#### What is expected
Look for the word "screenshot" in the entries below, then copy every line that has it.

#### Provided entries
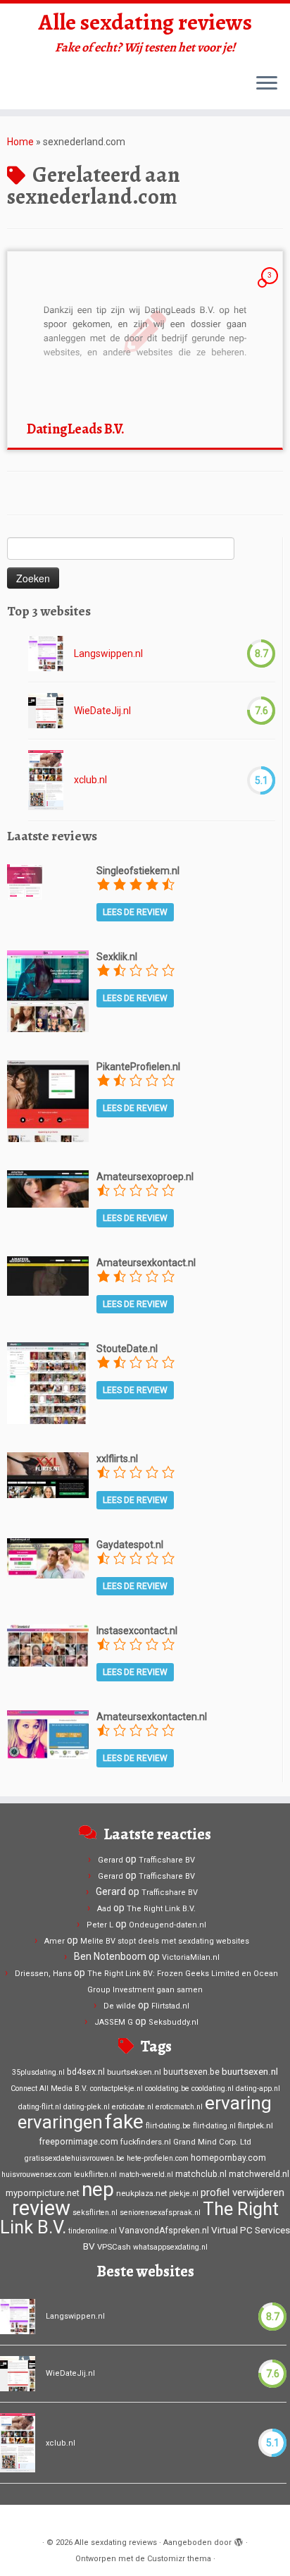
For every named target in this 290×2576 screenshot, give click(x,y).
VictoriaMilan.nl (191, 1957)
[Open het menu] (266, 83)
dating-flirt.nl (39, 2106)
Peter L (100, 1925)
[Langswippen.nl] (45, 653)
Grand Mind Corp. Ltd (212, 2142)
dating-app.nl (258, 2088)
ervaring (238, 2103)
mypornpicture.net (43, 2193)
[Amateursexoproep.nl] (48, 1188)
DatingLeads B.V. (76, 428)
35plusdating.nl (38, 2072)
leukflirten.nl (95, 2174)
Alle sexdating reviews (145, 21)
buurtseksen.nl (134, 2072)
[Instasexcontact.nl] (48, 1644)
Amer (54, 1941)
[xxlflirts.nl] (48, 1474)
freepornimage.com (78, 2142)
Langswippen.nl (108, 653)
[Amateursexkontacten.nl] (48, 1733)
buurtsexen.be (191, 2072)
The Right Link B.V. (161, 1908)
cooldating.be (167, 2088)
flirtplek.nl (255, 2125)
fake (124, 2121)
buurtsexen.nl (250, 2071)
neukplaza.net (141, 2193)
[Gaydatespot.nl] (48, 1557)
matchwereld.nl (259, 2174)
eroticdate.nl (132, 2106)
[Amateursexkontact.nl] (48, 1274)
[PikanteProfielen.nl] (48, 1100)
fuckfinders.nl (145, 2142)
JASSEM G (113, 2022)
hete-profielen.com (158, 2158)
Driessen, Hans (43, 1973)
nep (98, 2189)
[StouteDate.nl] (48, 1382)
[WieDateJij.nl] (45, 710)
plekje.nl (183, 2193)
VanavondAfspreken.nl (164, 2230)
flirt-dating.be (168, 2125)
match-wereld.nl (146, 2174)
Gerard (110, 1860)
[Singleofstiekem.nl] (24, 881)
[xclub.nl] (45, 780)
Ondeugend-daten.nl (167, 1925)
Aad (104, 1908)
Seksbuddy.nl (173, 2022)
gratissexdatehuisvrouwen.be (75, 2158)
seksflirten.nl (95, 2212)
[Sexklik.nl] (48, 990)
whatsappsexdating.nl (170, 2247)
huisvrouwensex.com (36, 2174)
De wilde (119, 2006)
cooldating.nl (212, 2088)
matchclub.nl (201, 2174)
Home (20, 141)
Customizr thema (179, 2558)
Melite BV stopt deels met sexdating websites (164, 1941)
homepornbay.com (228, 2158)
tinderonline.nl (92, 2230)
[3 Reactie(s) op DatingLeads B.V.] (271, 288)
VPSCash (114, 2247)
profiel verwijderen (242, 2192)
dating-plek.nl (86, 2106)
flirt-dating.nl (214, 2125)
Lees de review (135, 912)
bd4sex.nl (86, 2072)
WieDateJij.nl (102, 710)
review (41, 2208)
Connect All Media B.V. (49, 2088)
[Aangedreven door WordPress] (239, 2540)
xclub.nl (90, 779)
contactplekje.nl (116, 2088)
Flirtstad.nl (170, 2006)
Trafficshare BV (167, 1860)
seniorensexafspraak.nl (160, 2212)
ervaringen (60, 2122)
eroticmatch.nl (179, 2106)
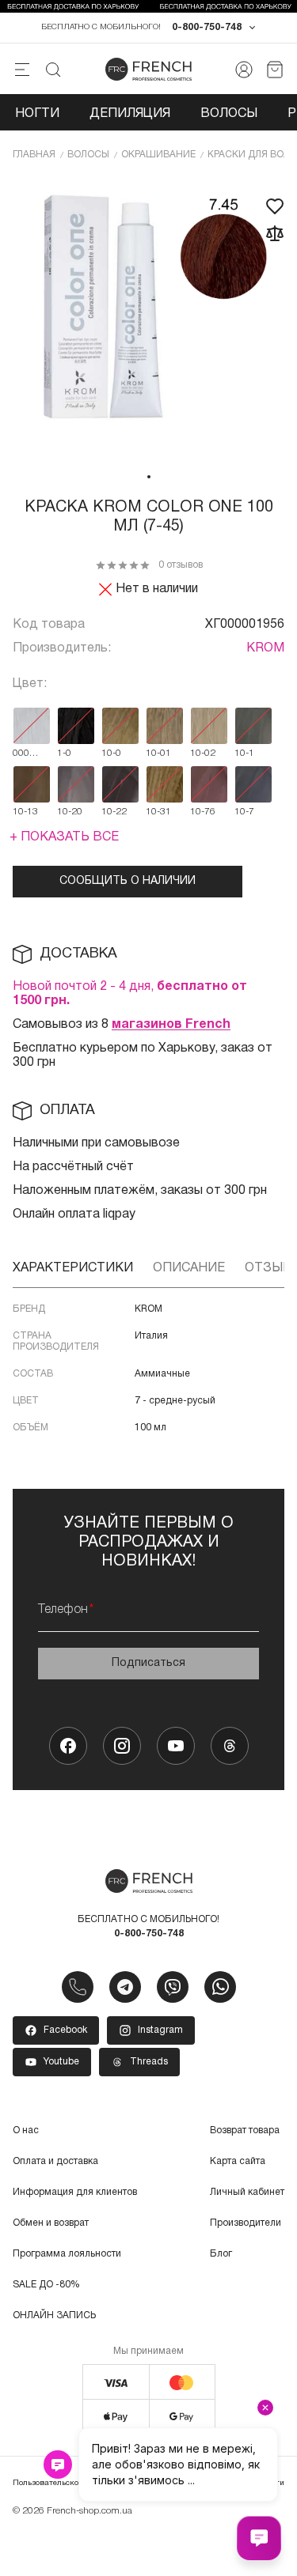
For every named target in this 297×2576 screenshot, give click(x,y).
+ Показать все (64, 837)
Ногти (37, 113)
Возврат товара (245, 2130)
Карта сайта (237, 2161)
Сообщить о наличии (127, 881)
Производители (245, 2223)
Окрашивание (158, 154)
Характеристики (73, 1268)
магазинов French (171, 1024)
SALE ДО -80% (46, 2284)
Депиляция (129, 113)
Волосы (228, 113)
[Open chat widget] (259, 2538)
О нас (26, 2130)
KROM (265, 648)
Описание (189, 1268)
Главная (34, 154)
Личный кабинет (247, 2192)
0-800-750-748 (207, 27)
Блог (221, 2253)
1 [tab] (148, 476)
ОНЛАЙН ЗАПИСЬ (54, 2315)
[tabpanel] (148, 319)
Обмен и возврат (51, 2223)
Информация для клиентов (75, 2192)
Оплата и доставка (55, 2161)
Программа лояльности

#### Reply to the task
For every named target in this 290×2576 screenshot, give click(x,y).
For every named target in this 297×2576 screenshot, give click(x,y).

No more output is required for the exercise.